Roll a six-sided die with output d between 1 and 6, inclusive.  Convert the results d to a 2-bit number b, using the equation b = (d - 1) % 4, where “%” denotes “modulo”.

Here is how all potential inputs map to all potential outputs:

Code:
Input d: 1 2 3 4
5 6

Output b: 0 1 2 3

As you can see, the output numbers 2 and 3 each have one way of being chosen; whereas the numbers 0 and 1 each have two ways of being chosen.  That is to say, 0 and 1 are twice as likely as 2 and 3.

This is “modulo bias”; and it must be avoided anytime you need to pick a uniformly distributed output number from a range which mismatches the range of inputs.

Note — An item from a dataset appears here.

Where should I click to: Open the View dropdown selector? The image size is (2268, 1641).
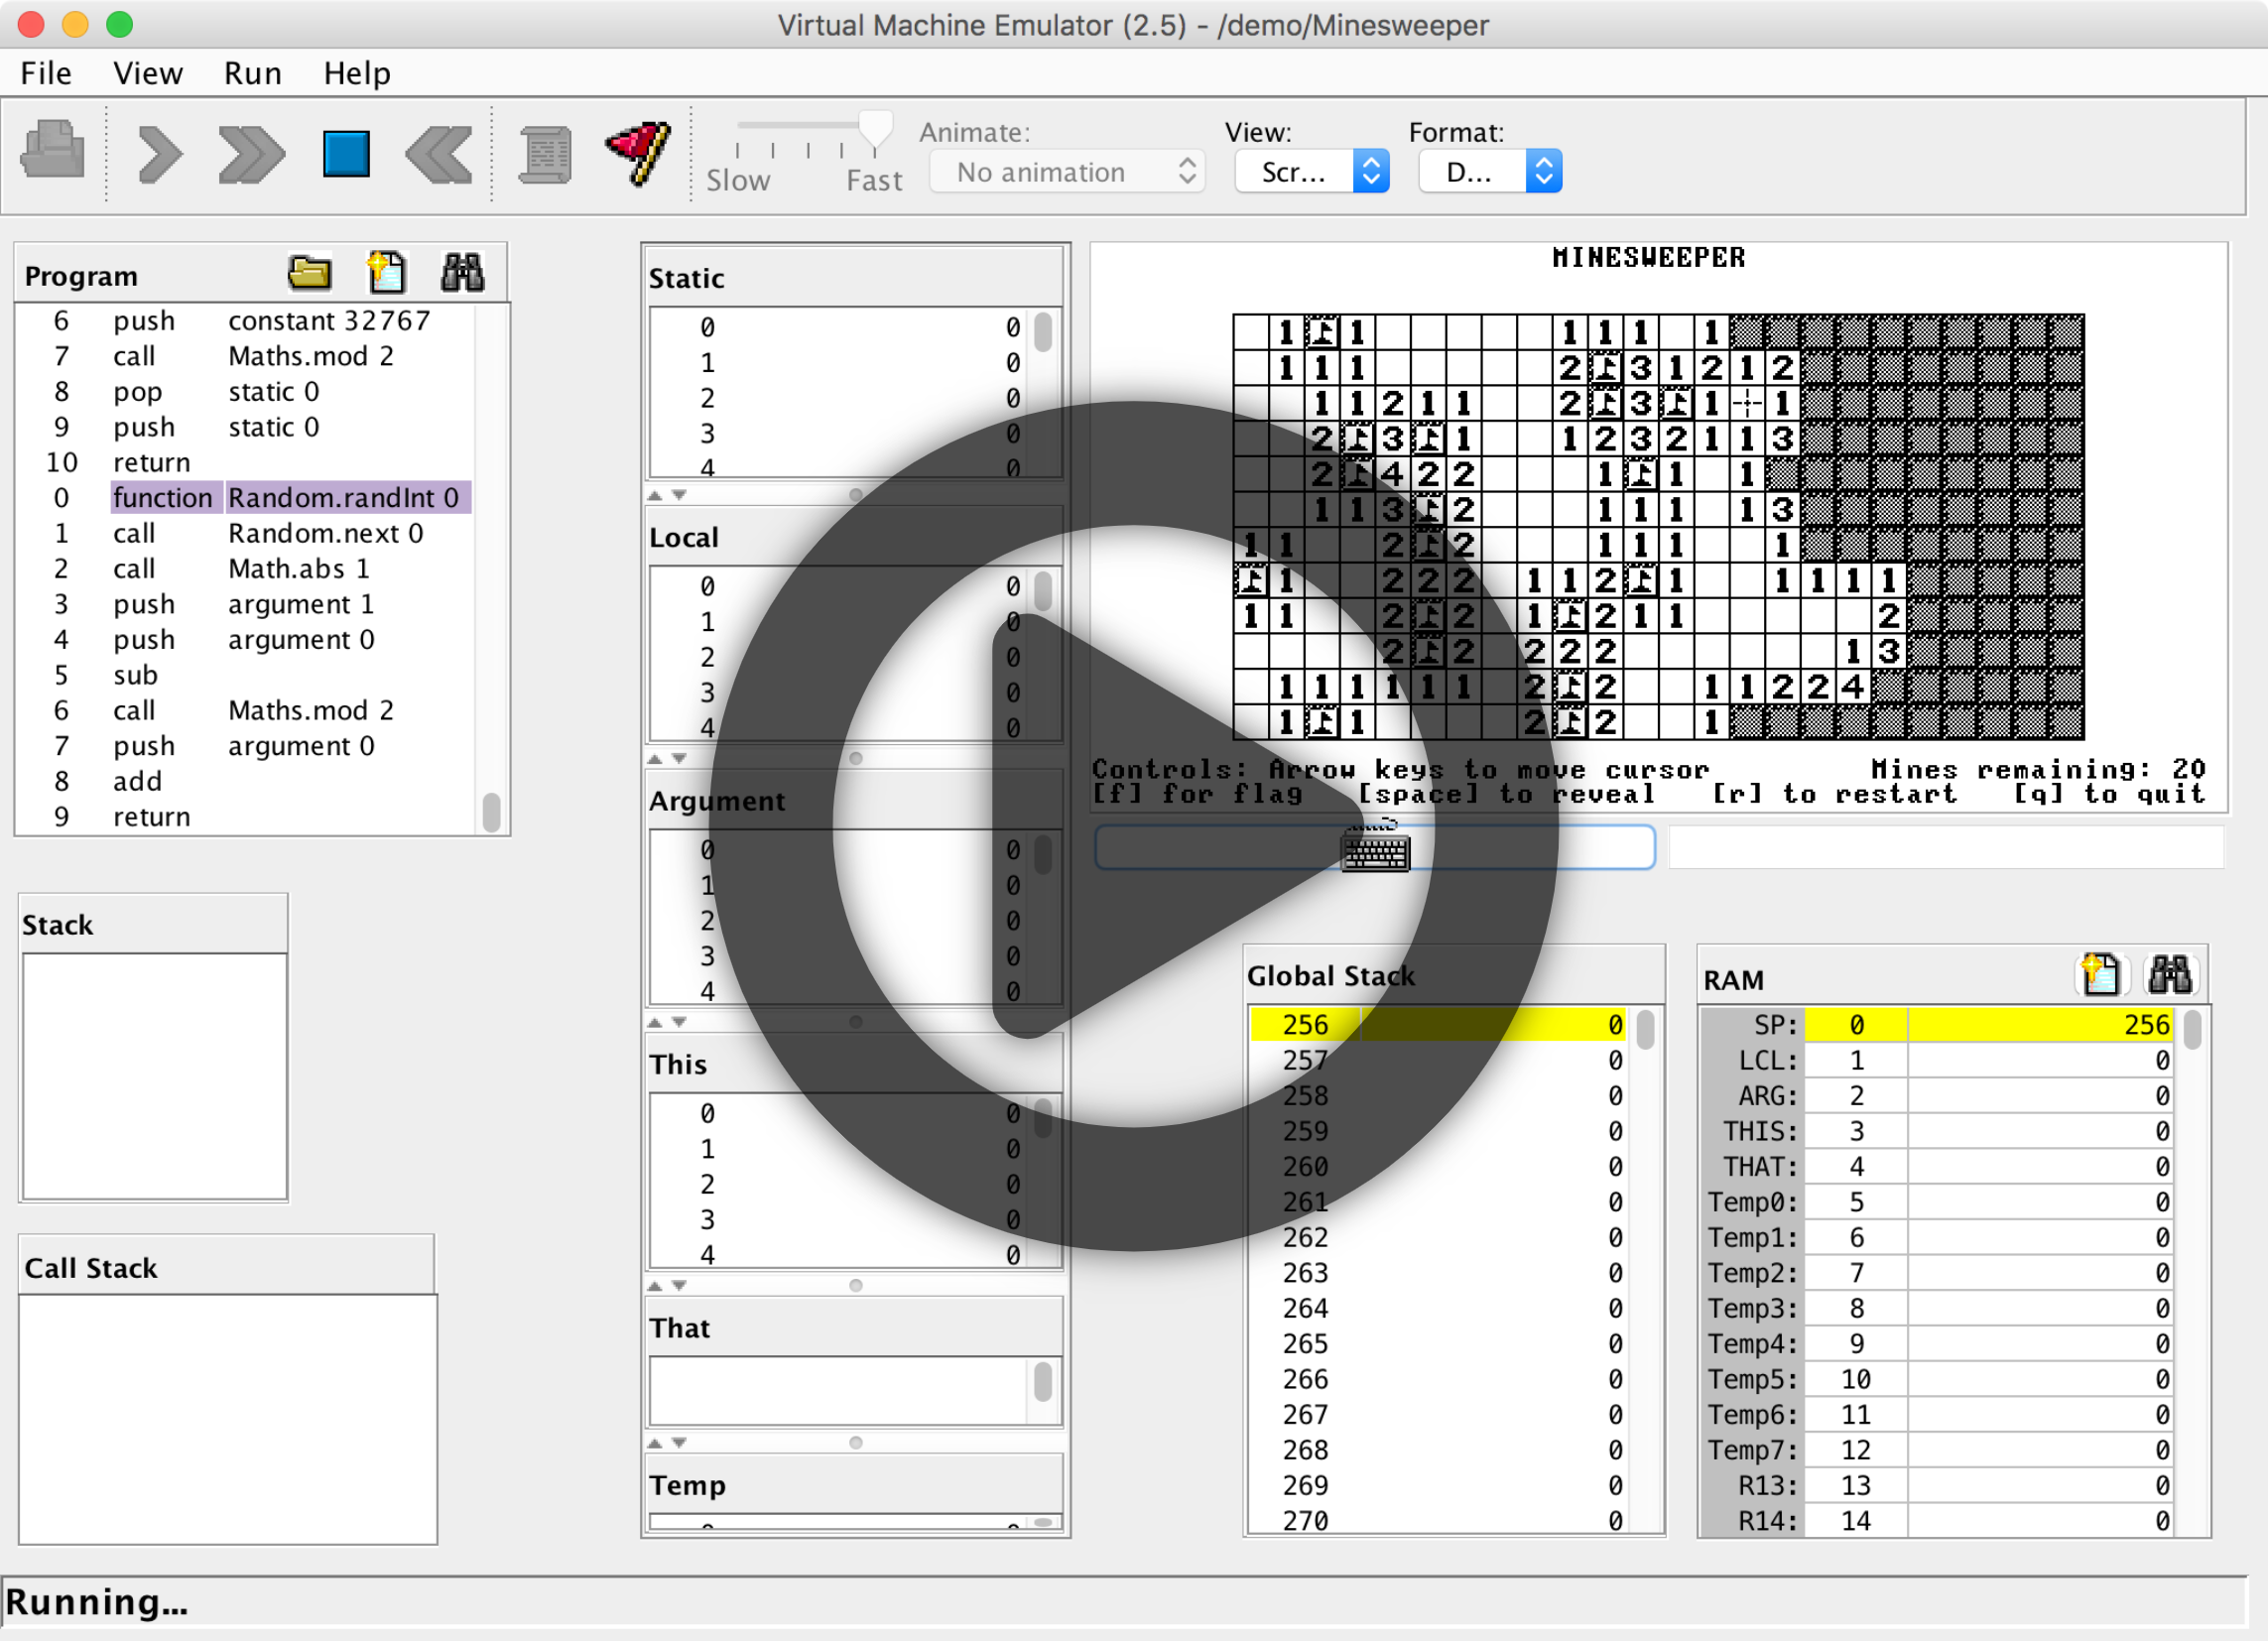(x=1312, y=172)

Now, consider the common use case of generating a random alphanumeric password.  Picking a password alphabet in ASCII order in the 62-character range of [0-9A-Za-z] using a random_octet % 62 (0x3e), we obtain:

Code:
'0' '1' '2' '3' '4' '5' '6' '7' '8' '9' 'A' 'B' 'C' ... 'x' 'y' 'z'
-------------------------------------------------------------------
00  01  01  03  04  05  06  07  08  09  0a  0b  0c  ... 3b  3c  3d  % 0x3e
3e  3f  40  41  42  43  44  45  46  47  48  49  4a  ... 79  7a  7b  % 0x3e
7c  7d  7e  7f  80  81  82  83  84  85  86  87  88  ... b7  b8  b9  % 0x3e
ba  bb  bc  bd  be  bf  c0  c1  c2  c3  c4  c5  c6  ... f5  f6  f7  % 0x3e
f8  f9  fa  fb  fc  fd  fe  ff  [!!! OOPS !!!]

Observe that the eight characters [0-7] can be picked 5 different ways, whereas the others [8-9A-Za-z] can only be picked 4 different ways!  As a result, each character in [0-7] will be picked 5/256 = 1.953125% of the time, whereas each of the others will be picked only 4/256 = 1.5625% of the time.  (The decimals given are exact.)  Although that doesn’t look like much, it is a relative difference of 8 characters being a whopping 25% more likely than the other 54 characters.  You do not want a password with those properties!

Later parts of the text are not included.